Les deux parties s’engagent à garantir un accès humanitaire rapide, sécurisé et sans entrave aux populations affectées par les violences dans l’Est du pays. Elles promettent également de protéger les civils ainsi que les infrastructures vitales, notamment les structures de santé, les réseaux d’approvisionnement en eau, les installations énergétiques et les zones agricoles. Le document insiste sur la neutralité de l’aide et son acheminement sans discrimination, tout en appelant à prévenir tout risque de détournement dans un contexte de besoins humanitaires critiques.

Sur le volet sécuritaire, l’accord prévoit l’opérationnalisation d’un mécanisme conjoint élargi de surveillance et de vérification du cessez-le-feu. Ce dispositif doit permettre le déploiement rapide d’équipes chargées d’observer, documenter et attester du respect des engagements sur le terrain. Les premières missions pourraient être lancées dans un délai d’une semaine, avec un appui logistique de la Mission des Nations unies pour la stabilisation en RDC (MONUSCO).

Le texte aborde également la question des détenus, avec un engagement à procéder à des libérations dans un délai de dix jours, conformément au mécanisme établi en 2025. Cette mesure est considérée comme un levier essentiel pour restaurer un climat de confiance entre les parties. Le Comité international de la Croix-Rouge (CICR) est appelé à jouer un rôle clé dans l’identification et l’accompagnement des personnes concernées.

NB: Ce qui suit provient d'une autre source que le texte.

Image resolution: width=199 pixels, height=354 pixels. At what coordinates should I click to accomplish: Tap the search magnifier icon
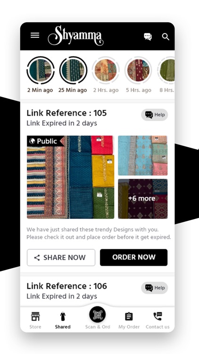166,36
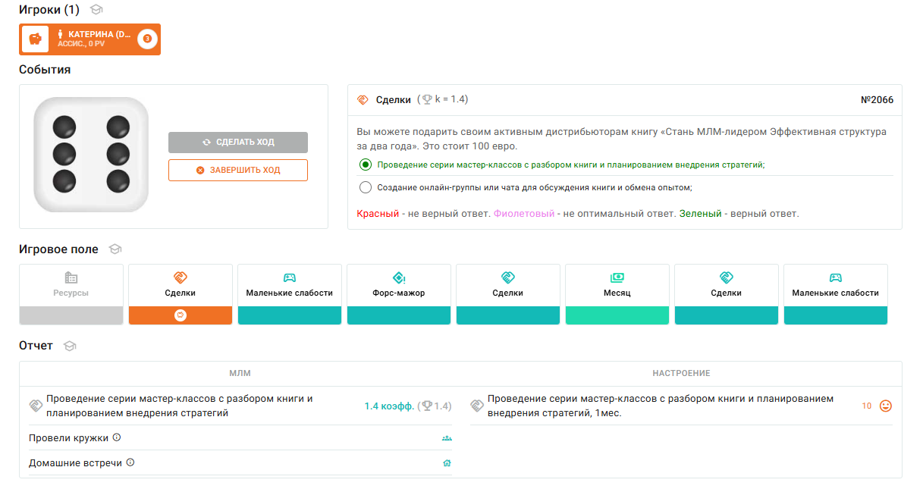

Cet accord marque l’ouverture d’une phase opérationnelle, susceptible de se traduire par la facilitation des convois humanitaires, la mise en place de mécanismes de contrôle du cessez-le-feu et les premières libérations de prisonniers. Toutefois, son efficacité dépendra de sa mise en œuvre concrète dans un contexte sécuritaire encore fragile. Soutenu par plusieurs partenaires internationaux, dont le Qatar, les États-Unis, la Suisse, le Togo et la Commission de l’Union africaine, ce texte constitue une avancée notable, sans pour autant garantir une désescalade durable du conflit dans l’Est de la RDC.